_Action item_
Each line of the data below from the one holding "silber (264, 855)" to the one holding "AGB (56, 2176)", inclusive, is to be reproduced exactly; no other line belongs in the answer.

----

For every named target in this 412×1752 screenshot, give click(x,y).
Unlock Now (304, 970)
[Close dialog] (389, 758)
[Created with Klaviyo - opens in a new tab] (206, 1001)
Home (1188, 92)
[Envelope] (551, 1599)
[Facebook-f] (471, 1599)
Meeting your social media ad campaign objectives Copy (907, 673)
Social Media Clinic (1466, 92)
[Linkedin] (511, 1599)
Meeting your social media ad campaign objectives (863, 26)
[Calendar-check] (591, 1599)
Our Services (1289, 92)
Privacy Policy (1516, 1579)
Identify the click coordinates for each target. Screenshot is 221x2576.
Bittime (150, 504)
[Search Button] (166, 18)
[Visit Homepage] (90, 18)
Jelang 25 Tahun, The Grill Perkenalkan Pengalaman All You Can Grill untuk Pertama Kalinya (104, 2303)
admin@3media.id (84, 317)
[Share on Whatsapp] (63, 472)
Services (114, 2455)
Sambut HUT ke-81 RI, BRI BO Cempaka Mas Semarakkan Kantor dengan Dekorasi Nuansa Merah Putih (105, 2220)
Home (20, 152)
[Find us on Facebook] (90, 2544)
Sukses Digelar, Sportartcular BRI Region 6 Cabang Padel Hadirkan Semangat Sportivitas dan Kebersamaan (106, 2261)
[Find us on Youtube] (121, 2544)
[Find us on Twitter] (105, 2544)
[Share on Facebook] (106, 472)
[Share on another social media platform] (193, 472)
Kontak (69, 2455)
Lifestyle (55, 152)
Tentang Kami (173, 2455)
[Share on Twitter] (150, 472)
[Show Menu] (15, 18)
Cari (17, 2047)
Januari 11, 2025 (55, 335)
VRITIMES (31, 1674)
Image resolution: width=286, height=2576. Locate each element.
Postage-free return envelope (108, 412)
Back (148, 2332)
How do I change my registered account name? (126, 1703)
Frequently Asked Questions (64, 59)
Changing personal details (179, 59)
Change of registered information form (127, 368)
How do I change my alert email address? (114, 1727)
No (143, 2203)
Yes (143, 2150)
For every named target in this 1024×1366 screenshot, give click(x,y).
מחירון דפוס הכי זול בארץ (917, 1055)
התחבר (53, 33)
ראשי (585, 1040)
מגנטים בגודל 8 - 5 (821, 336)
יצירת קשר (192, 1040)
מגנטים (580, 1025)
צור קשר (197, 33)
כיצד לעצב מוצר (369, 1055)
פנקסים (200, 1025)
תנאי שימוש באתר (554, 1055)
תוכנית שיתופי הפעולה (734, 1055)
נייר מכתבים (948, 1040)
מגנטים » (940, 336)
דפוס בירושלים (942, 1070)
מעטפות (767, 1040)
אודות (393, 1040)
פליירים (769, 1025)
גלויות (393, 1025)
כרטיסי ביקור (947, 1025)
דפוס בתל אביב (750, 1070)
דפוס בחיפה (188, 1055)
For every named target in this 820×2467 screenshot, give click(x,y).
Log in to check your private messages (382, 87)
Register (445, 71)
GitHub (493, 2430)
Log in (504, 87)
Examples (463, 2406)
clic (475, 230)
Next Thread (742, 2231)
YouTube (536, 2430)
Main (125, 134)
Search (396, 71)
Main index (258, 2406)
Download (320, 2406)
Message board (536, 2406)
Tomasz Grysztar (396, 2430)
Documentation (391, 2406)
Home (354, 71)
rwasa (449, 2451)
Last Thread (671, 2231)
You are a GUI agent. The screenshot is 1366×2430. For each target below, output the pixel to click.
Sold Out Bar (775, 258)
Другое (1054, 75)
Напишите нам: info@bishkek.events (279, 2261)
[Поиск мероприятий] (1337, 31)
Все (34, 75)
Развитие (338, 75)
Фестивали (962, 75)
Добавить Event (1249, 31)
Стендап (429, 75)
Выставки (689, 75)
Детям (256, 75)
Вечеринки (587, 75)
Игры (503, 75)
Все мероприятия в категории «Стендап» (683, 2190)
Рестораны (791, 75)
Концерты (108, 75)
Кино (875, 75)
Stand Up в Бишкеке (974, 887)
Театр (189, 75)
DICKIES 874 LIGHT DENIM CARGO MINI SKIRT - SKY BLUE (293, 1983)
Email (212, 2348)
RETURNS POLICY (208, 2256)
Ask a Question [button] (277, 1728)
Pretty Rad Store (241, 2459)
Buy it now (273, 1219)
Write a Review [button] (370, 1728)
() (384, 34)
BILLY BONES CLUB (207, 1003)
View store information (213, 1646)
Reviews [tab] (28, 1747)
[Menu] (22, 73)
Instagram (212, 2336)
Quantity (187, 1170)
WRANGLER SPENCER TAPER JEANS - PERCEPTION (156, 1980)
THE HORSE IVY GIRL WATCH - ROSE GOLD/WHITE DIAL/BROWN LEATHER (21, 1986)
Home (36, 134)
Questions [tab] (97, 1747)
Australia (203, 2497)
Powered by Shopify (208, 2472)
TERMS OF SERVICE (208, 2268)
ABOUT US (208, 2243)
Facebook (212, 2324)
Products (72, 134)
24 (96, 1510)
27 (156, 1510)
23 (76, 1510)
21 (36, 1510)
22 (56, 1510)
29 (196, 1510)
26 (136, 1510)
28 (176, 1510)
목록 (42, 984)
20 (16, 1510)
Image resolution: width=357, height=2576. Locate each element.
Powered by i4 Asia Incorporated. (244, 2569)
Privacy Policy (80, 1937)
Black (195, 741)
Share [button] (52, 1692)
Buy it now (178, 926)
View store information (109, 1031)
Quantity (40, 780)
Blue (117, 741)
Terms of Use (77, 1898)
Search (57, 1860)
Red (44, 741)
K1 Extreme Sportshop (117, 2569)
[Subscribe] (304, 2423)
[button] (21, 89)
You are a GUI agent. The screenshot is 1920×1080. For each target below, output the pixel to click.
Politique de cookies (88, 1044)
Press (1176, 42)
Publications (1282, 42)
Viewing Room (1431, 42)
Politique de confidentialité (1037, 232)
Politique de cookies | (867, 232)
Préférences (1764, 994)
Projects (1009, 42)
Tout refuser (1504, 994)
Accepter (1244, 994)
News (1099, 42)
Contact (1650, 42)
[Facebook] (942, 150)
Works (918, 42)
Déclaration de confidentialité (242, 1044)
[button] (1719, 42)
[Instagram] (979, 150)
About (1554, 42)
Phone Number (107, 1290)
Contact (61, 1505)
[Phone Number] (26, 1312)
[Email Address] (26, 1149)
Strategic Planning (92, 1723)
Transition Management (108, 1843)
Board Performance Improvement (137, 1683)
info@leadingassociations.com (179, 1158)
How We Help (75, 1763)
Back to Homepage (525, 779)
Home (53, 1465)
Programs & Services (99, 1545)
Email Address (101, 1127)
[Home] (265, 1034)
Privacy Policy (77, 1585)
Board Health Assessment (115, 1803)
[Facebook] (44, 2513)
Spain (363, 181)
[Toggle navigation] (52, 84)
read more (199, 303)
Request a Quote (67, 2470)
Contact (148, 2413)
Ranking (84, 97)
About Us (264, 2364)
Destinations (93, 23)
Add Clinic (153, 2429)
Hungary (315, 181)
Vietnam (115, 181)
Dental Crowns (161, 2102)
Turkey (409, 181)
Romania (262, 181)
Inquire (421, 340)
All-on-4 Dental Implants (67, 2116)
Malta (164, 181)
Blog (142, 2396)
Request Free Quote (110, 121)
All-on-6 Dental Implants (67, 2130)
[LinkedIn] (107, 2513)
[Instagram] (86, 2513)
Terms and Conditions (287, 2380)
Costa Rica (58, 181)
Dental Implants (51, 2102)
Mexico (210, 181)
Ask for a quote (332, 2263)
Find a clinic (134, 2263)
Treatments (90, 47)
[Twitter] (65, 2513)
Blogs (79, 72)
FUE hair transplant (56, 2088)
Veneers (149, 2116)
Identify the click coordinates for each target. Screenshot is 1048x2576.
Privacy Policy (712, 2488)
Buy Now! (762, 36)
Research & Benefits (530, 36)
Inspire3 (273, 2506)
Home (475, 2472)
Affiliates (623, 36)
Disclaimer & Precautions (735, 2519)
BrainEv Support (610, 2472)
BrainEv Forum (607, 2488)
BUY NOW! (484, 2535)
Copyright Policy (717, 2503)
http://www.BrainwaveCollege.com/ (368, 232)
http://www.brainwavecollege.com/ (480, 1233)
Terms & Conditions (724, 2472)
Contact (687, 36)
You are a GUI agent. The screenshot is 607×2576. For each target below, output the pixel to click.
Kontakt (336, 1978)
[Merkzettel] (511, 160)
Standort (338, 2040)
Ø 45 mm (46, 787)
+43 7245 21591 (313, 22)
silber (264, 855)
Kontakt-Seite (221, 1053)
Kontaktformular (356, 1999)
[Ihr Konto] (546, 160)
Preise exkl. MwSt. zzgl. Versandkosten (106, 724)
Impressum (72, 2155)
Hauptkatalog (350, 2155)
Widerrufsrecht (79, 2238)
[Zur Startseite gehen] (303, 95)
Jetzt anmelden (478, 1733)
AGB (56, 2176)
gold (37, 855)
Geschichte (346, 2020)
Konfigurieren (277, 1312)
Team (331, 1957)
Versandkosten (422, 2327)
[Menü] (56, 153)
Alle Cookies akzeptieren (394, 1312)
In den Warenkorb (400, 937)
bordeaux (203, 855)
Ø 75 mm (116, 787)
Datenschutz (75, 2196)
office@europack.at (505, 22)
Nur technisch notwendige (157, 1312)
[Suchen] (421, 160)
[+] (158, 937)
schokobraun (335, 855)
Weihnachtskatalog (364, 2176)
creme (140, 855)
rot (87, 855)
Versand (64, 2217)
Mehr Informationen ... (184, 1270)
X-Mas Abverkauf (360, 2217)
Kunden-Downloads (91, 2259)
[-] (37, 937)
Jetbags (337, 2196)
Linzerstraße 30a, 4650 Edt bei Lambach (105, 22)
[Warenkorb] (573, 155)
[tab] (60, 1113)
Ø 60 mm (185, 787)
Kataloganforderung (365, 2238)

----

_Solved exercise_
silber (264, 855)
Kontakt-Seite (221, 1053)
Kontaktformular (356, 1999)
[Ihr Konto] (546, 160)
Preise exkl. MwSt. zzgl. Versandkosten (106, 724)
Impressum (72, 2155)
Hauptkatalog (350, 2155)
Widerrufsrecht (79, 2238)
[Zur Startseite gehen] (303, 95)
Jetzt anmelden (478, 1733)
AGB (56, 2176)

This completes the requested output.